For the last year, Iran has drawn its fair share of criticism for its nuclear ambitions. But if Beejan Kangarloo has his way, the country could some day attract attention for a different kind of Atomics: skis.
Iran isn’t known for its snow or steep slopes, but according to Kangarloo, there’s some great skiing in the mountains near Tehran. He’s hoping to draw attention to a little-known side of the country by qualifying to represent it in the 2010 Olympics.
Born and raised in Western Canada, the 24-year-old Kangarloo grew up racing for the Banff Ski Runners, and was even good enough to qualify for the Canadian Junior World Championships Team. Last year, he acquired Iranian citizenship with the help of his father, Saeed, and now the only thing standing between Kangarloo and the Games is one really good race: he’ll qualify if he can achieve the international qualifying standard of 120 FIS points.
While the country has been in the news in the last year for a disputed presidential election and a secret nuclear program, Kangarloo isn’t interested in controversy. He’s simply a young man who loves to ski.
“I don’t want to be associated with being political,” he said. “I’m just trying to ski and trying to bring awareness to Iran. People don’t realize that it’s a ski nation—they really only see the negative side.”
Kangarloo—who goes by Justin—has never been to Iran, and he doesn’t speak Persian. (He’s embarrassed about it, and he’s taking lessons.) But he says his father’s side of the family exposed him to the country’s culture as he was growing up in Calgary.

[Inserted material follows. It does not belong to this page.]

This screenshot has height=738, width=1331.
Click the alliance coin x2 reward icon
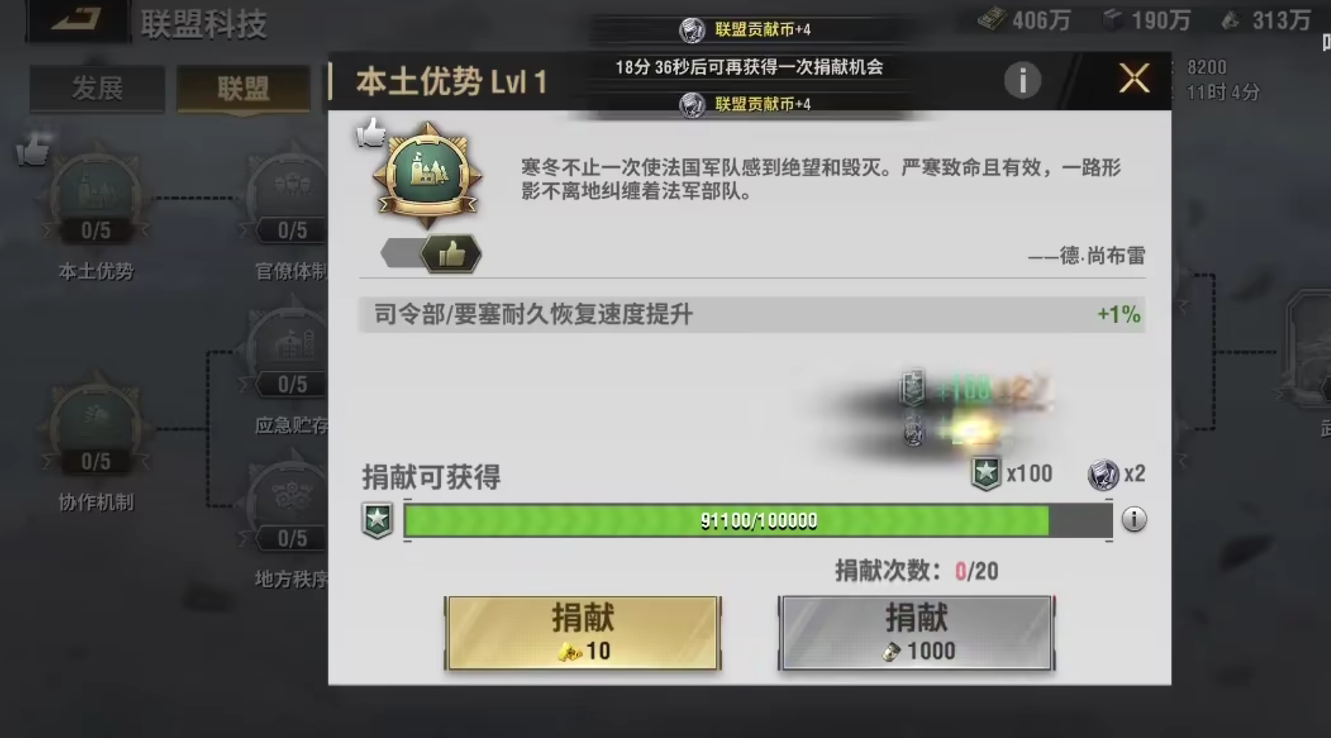[1104, 474]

Saeed emigrated to Canada at 19 to study engineering at McGill University, and his brother joined him soon after. After graduating, the two found work in “booming” Calgary, which allowed them to bring their parents over, too.

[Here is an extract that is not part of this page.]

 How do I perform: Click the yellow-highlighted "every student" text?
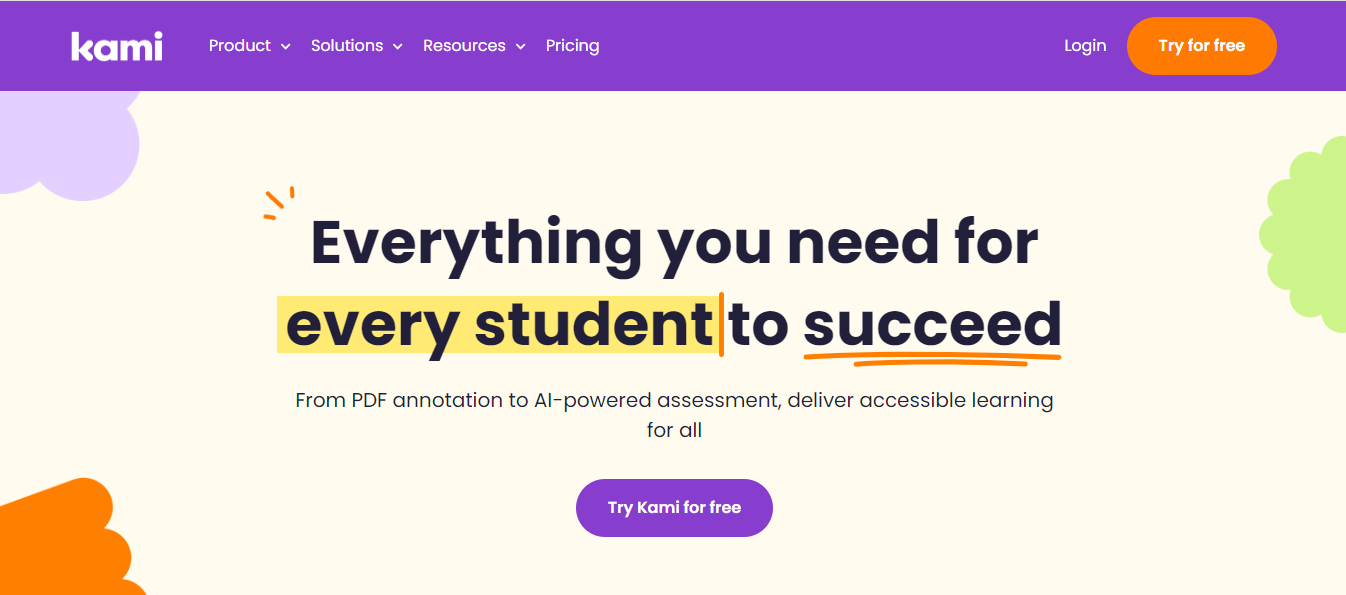498,325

Kangarloo was born in 1985, and started skiing at age seven. In 2005, he qualified for and raced in the Junior World Ski Championships in Finland, and his quest for the Olympics began last year, when he first took out an Iranian FIS license. A mineral land negotiator for a Canadian energy company, Kangarloo balances a full-time job with his training for the Olympics with the Ski Runners.
Iran already has one spot at the Games under a FIS provision for “exotic” nations, Kangarloo said, but this will most likely go to a skier who has lived in Iran and trained with the country’s national team. If Kangarloo can achieve the “A” qualifying standard of 120 points in a sprint race, though, then Iran will be able to send him as a second athlete.

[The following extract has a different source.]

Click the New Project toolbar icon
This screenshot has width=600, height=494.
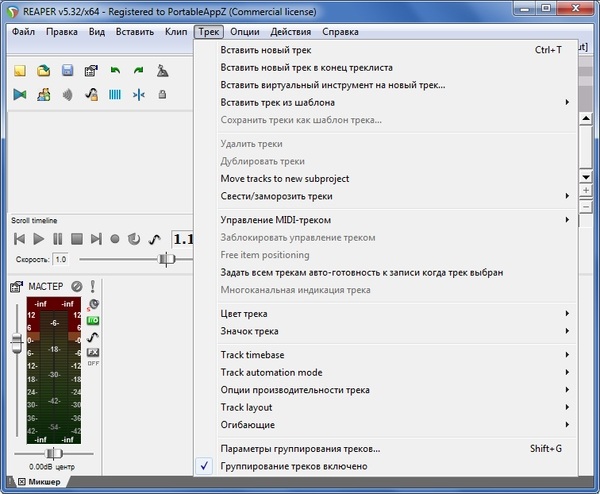20,71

But “chasing points,” as Kangarloo describes it, can be a fickle pursuit, as the score awarded to a skier at a given race is dictated not only by his own speed, but also the skill and competitive history of the other athletes at the event. To achieve the “A” standard, Kangarloo will have to be both fast, and lucky.
Last year, at a sprint in Canmore, Alberta, Kangarloo came just two-tenths of a second away from achieving the “A” standard. He had a good race, he said, but the top-ranked athletes at the event did poorly, skewing the points upwards for the rest of the participants.
After his first three races of the year in West Yellowstone and Bozeman, Montana, Kangarloo still hasn’t been able to reach the standard. He has two weekends of racing left to do it, in Vernon, British Columbia and back in Canmore.
If everything goes right and he makes the grade, Kangarloo will then fly to Iran to train with the team and test himself in a pair of races in January, before returning home to Canada for the Games, which take place just a single day’s drive from his home.
Along the way, Kangarloo has already managed to bridge a few international boundaries, while spreading the word about Iranian skiing.
While racing in Switzerland last year, he befriended an American coach, Sverre Caldwell, who then put him in touch with New England team leader Janice Sibilia when Kangarloo needed help with ski preparation and waxing in West Yellowstone.
Before meeting Kangarloo, Sibilia said, she had been unaware of Iran’s ski community.
“When you think of Iran, you really don’t think of snow,” she said.
Now, Sibilia is pulling for Kangarloo. All he needs, she said, “is a race where everything goes his way, and the points are good—and it could happen.”
Initially, Kangarloo said, he was apprehensive about traveling to the U.S. for the Montana races, given its political tensions with Iran. But starting with his flight, Kangarloo said he was “really impressed” with the support and warmth from the Americans he has encountered, including a group lined the course to cheer for him in West Yellowstone.
Regardless of whether Kangarloo qualifies for the Games, it seems that he will have already drawn some positive attention to Iran’s ski community. After this winter, he’ll have just one job left: educating the Iranians themselves. In an article about Kangarloo published in a Tehran newspaper, the accompanying photo depicts an alpine skier mid-race.
For now, Kangarloo said that he’s relishing the experiences he’s had over the past year.
“It’s been a fun journey—an adventure for sure,” he said. “But it would certainly be nice to get these points.”